PROBLEM DETAILS
For each line of the data that includes the word "target", copy the line.

Collected data entries:

++++++++++

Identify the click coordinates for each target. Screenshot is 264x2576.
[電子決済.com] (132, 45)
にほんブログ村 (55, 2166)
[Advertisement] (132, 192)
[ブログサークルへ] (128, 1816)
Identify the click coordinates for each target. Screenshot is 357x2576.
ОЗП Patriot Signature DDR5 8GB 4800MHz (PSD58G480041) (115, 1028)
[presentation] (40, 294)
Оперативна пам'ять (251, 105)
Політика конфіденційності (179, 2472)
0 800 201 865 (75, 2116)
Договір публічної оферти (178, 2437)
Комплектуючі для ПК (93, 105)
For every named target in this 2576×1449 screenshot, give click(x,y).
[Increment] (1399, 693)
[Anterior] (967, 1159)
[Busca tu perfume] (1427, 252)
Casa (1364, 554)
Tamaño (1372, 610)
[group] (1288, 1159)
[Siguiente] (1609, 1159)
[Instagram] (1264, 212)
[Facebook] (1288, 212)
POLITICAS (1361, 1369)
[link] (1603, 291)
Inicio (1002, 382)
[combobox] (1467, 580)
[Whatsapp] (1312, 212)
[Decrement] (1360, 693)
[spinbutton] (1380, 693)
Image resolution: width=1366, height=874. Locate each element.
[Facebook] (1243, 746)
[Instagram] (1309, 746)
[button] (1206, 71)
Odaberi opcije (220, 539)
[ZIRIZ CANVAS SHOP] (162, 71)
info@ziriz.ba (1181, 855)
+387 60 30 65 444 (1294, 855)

++++++++++

EXERCISE RESULT
Identify the click coordinates for each target. Screenshot is 264x2576.
Identify the click coordinates for each target. Screenshot is 357x2576.
For every named target in this 2576×1449 screenshot, give click(x,y).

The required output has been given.